* Polecenie *
Zmień we wszystkich wierszach poniżej „Click” na „Select”, a resztę przepisz bez zmian. Obrazków nie przepisuj.

* Wpisy o tym, gdzie znajdują się elementy *

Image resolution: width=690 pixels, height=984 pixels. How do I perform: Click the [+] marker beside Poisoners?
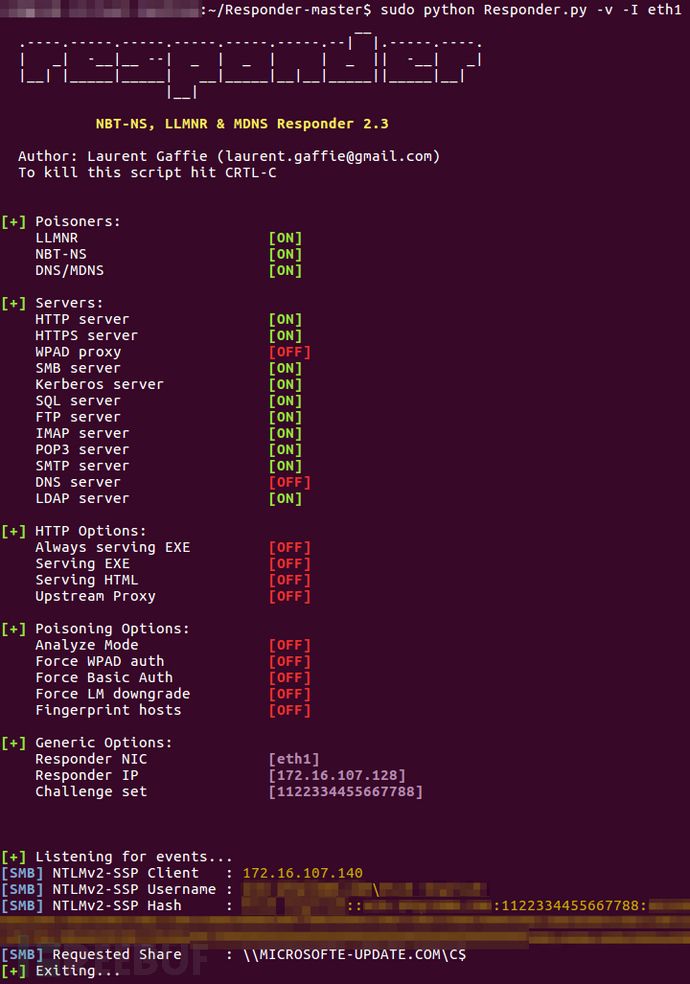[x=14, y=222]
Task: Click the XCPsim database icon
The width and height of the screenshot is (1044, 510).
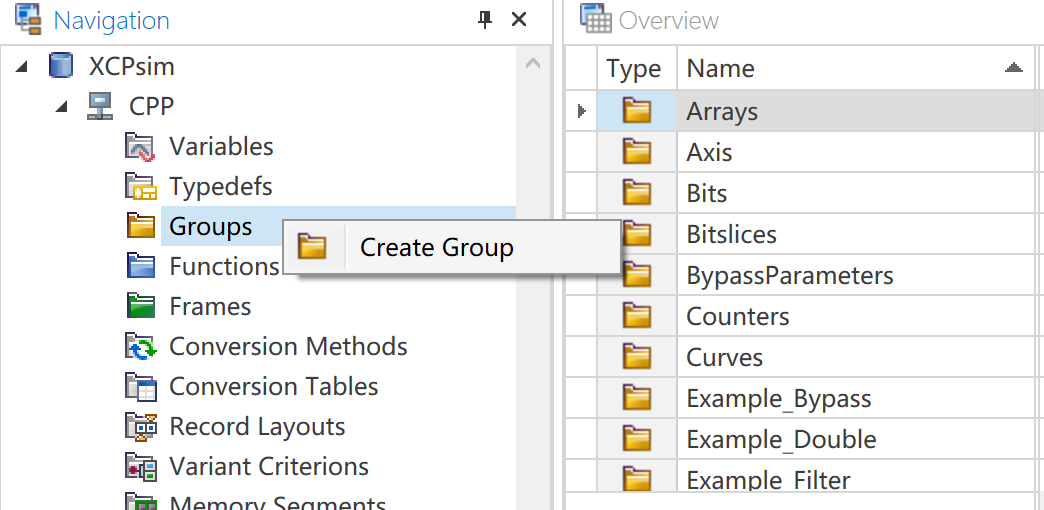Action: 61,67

* Odpowiedź *
Image resolution: width=690 pixels, height=984 pixels. How do I perform: Select the [+] marker beside Poisoners?
[x=14, y=222]
Task: Select the XCPsim database icon
The width and height of the screenshot is (1044, 510).
Action: 61,67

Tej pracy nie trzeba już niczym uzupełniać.